Chapter 2 Single tree model

2.1 Model specification

Define the following model. Suppose we have the observation of a tree node as: \[y_{ij}, i = 1,\ldots,n_j, \; j = 1\ldots, m\] where \(y_{ij}\) is observation \(i\) in group \(j\). There are different numbers of observations \(n_j\) in each group, so for example \(n_1\) is the number of observations in group 1, etc. There are \(m\) groups. The total number of observations is \(n = \sum_{j=1}^m n_j\)

Then, for each tree node, suppose we have the likelihood: \[y_{ij} \sim N(\mu_j, \tau^{-1})\]

so each group has an overall mean \(\mu_j\), with an overall precision term \(\tau\).

We then have a hierarchical prior distribution:

\[\mu_j \sim N(\mu, k_1 (\tau^{-1}))\]

where \(k_1\) will be taken as a constant for simplicity, and the hyper-parameter prior distributions are:

\[\mu \sim N(0, \tau_{\mu} = k_2 (\tau^{-1}))\] \[\tau \sim Ga(\alpha, \beta)\]

Where the values \(k_1, k_2, \alpha, \beta\) are all fixed.

2.2 Maths

  • The likelihood of each tree node will be:

\[\begin{equation} L = \prod_{j = 1}^{m} \prod_{i = 1}^{n_j} p(y_{ij} | \mu_{j}, \tau) \\ L \propto \tau^{n/2} exp \{ -\frac{\tau}{2} \sum_{j = 1}^{m} \sum_{i = 1}^{n_j} (y_{ij} - \mu_j)^2 \} \end{equation}\]

with prior distributions:

  • \(\mu_j | \mu, \tau, k_1\)

\[\begin{equation} p(\mu_1, \dots, \mu_m | \mu, \tau) \propto (\tau/k_1)^{m/2} exp\{ - \frac{\tau}{2k_1} \sum_{j = 1}^{m} (\mu_j - \mu)^2 \} \end{equation}\]

  • \(\tau | \alpha, \beta\)

(RECORD EXCERPTS)
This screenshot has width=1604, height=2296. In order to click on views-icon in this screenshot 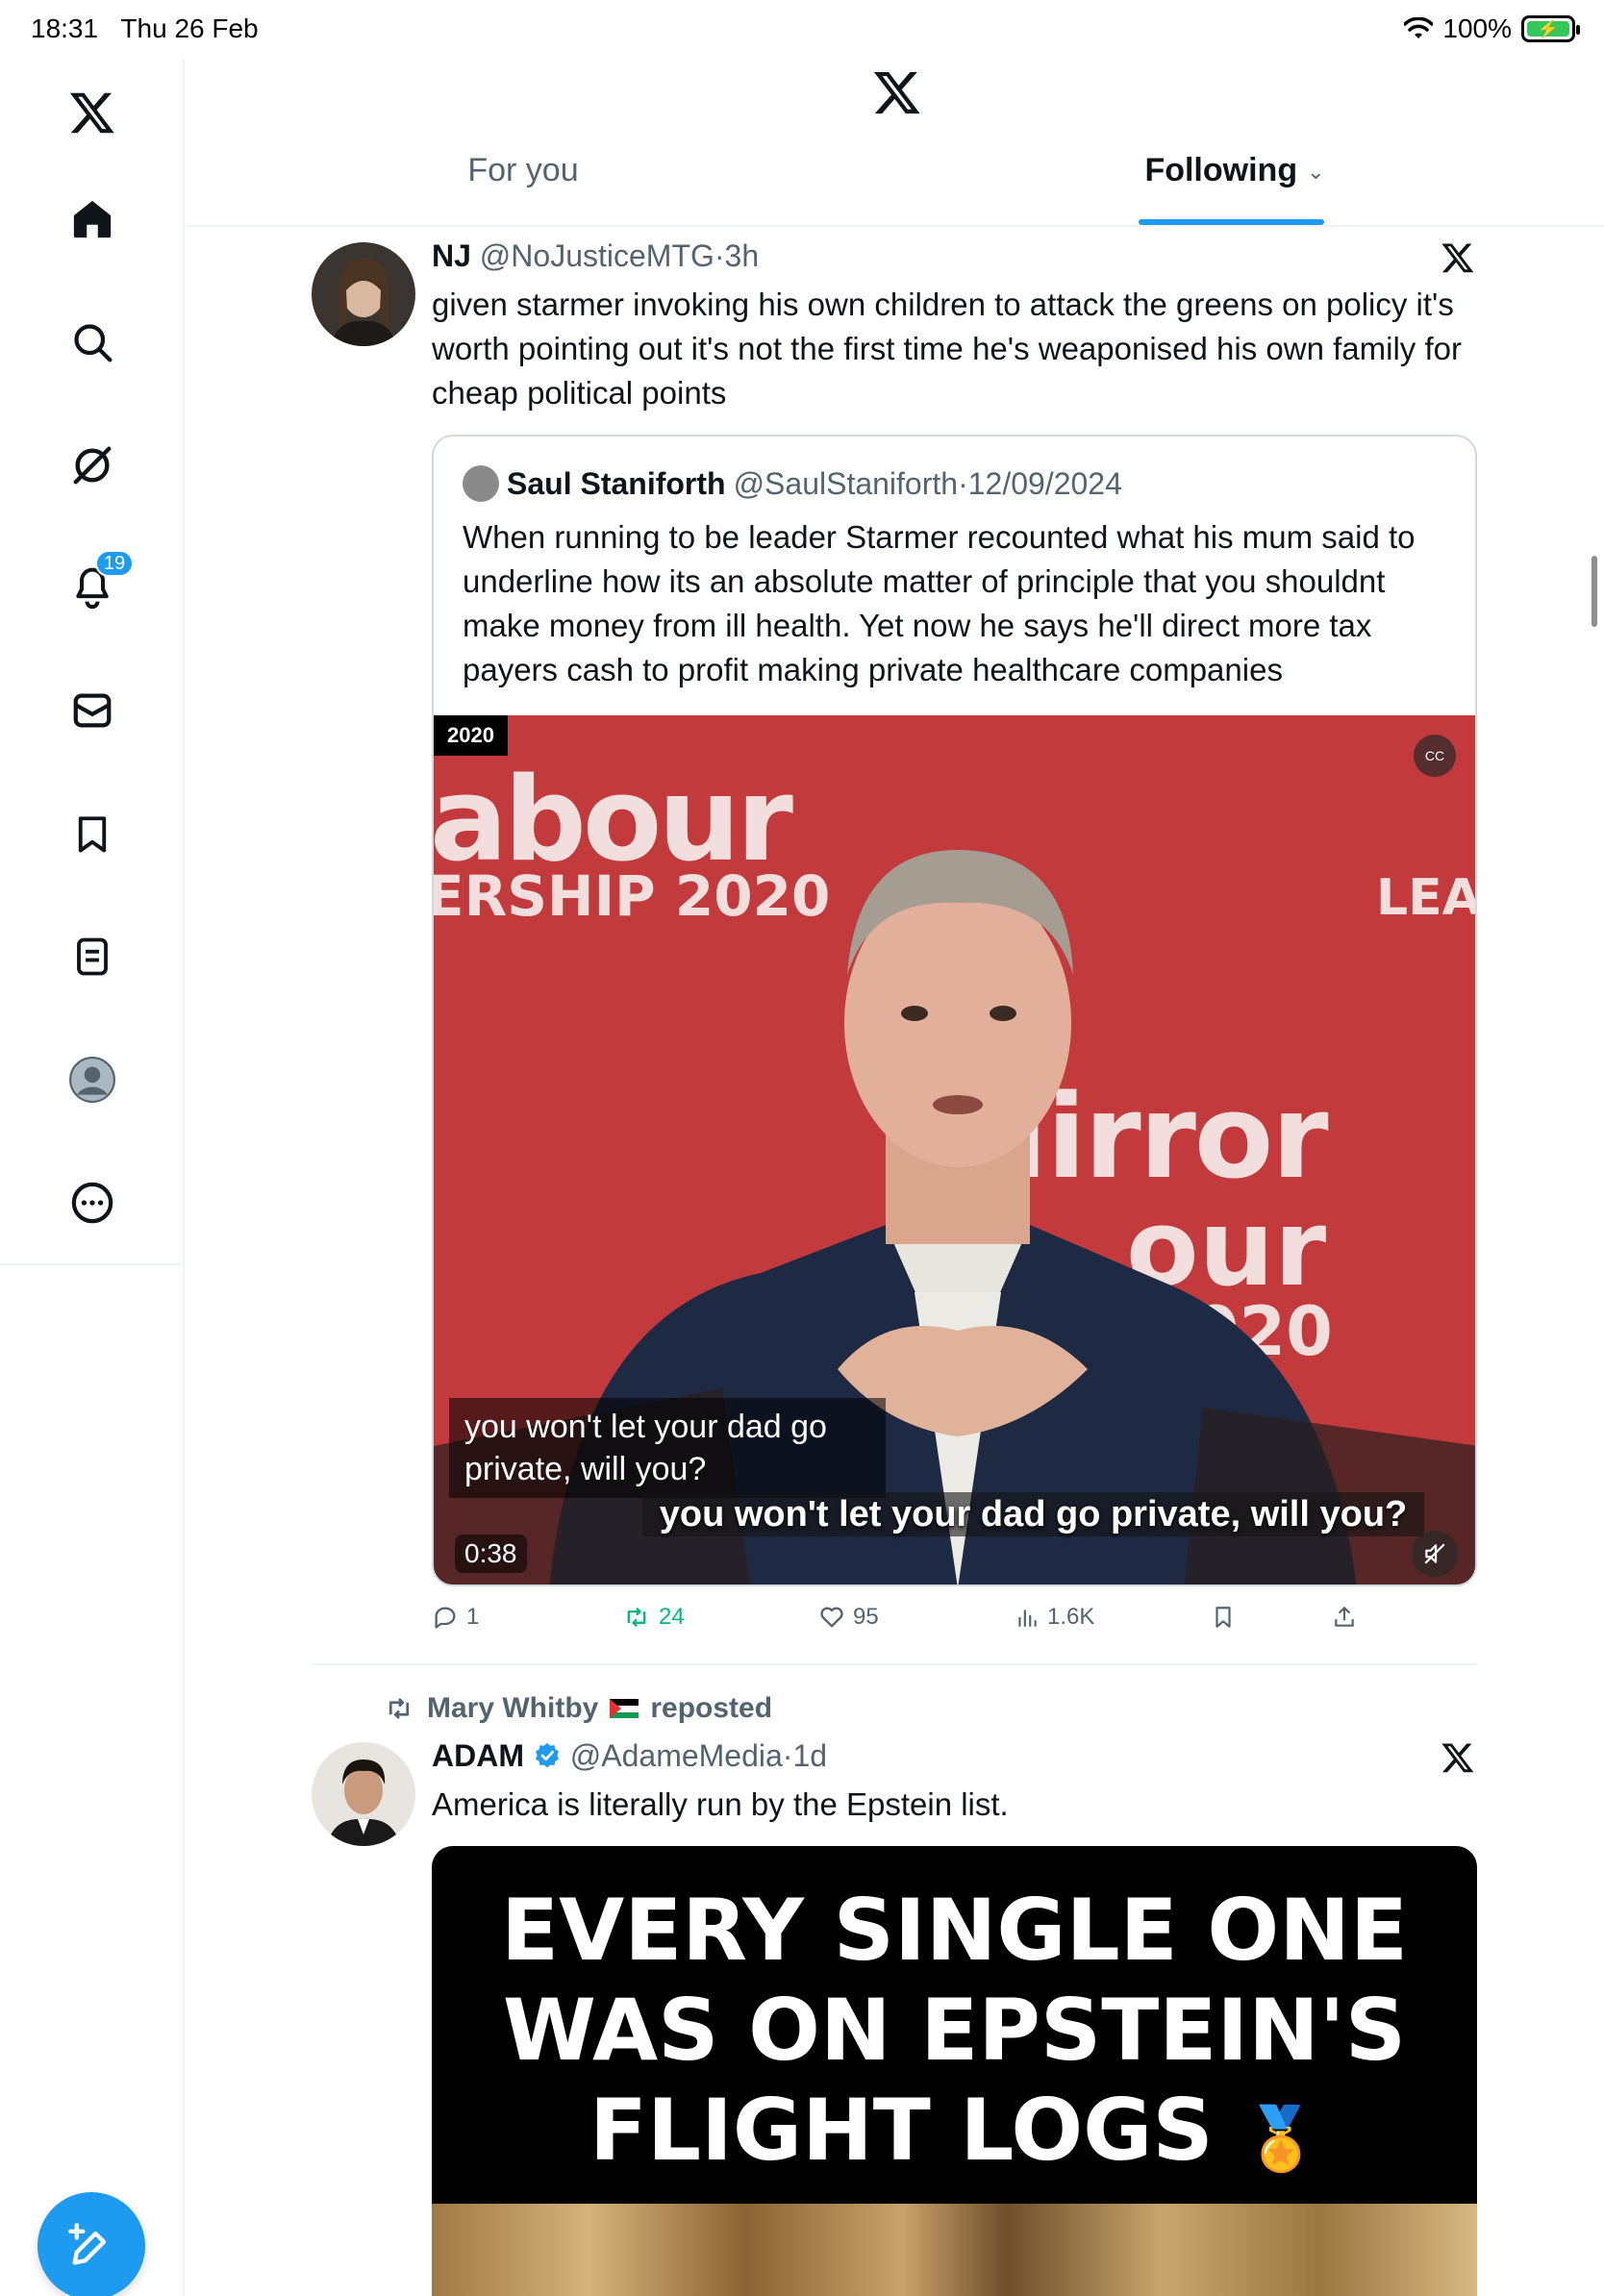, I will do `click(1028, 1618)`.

==

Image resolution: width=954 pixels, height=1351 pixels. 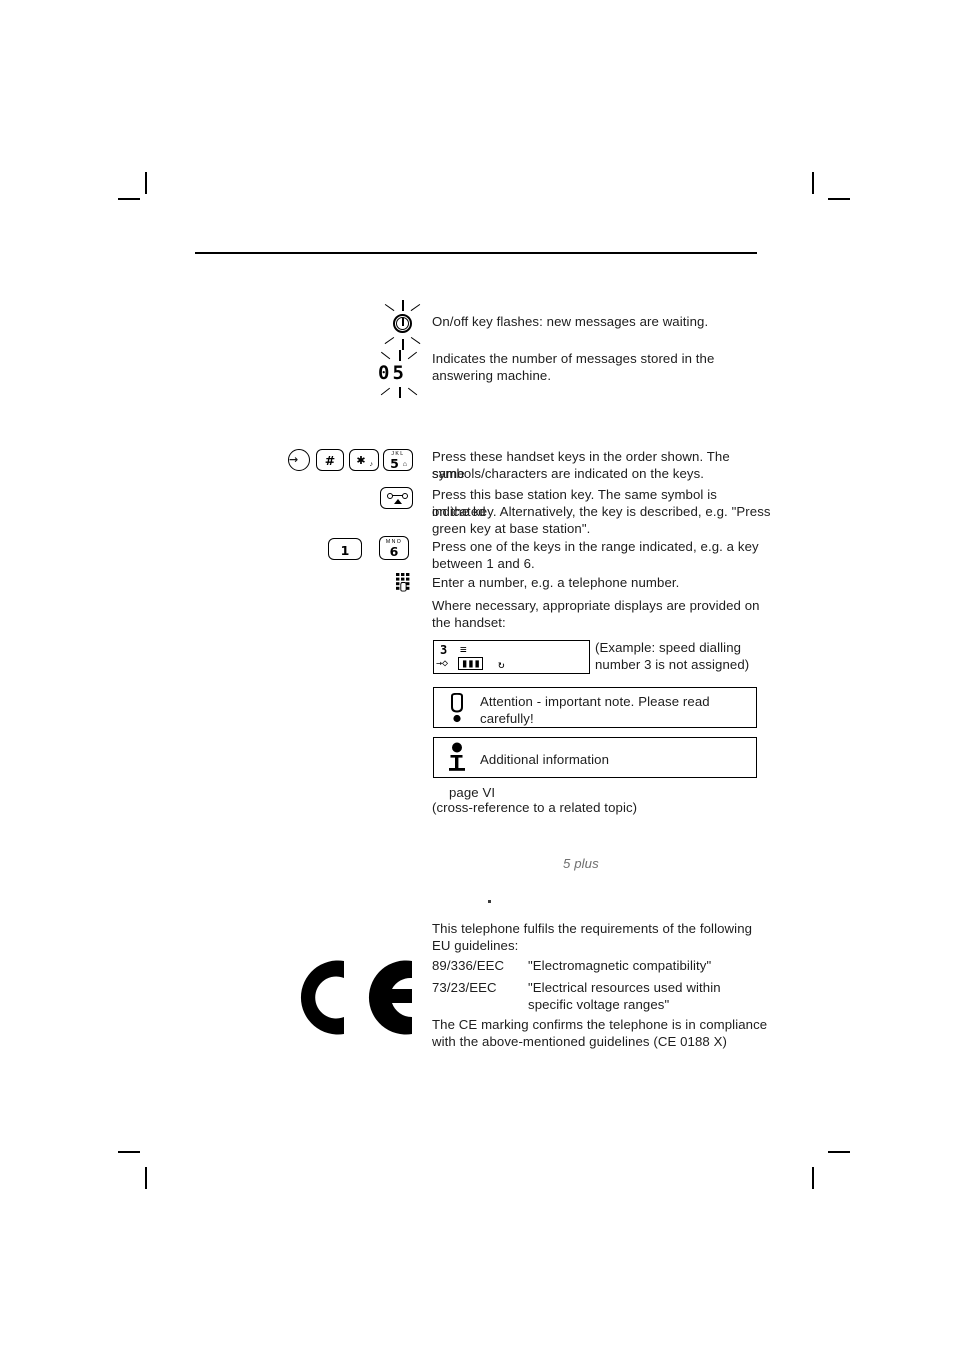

(WRITTEN TASK 1)
Answer these questions about the single tree model chapter:
(a) What letter stands for the number of groups?
(b) Which values are stated to be fixed?
(c) What prior distribution is given for τ?
(WRITTEN TASK 2) Retype the single tree model chapter starting with "Chapter 2 Single" and going on through "precision term \(\tau\).".
(WRITTEN TASK 3) Turn the paragraph in the single tree model chapter that begins "Define the following model." into a short list that keeps its main facts.
Please answer from the single tree model chapter alone.

(ANSWER SPACE 1)
(a) m
(b) k1, k2, α, and β
(c) A gamma distribution, Ga(α, β)

(ANSWER SPACE 2)
Chapter 2 Single tree model

2.1 Model specification

Define the following model. Suppose we have the observation of a tree node as: \[y_{ij}, i = 1,\ldots,n_j, \; j = 1\ldots, m\] where \(y_{ij}\) is observation \(i\) in group \(j\). There are different numbers of observations \(n_j\) in each group, so for example \(n_1\) is the number of observations in group 1, etc. There are \(m\) groups. The total number of observations is \(n = \sum_{j=1}^m n_j\)

Then, for each tree node, suppose we have the likelihood: \[y_{ij} \sim N(\mu_j, \tau^{-1})\]

so each group has an overall mean \(\mu_j\), with an overall precision term \(\tau\).

(ANSWER SPACE 3)
- Each observation of a tree node is y_ij, meaning observation i in group j.
- There are m groups.
- Group j contains n_j observations, and the groups have different numbers of observations.
- The total number of observations, n, is the sum of n_j over all m groups.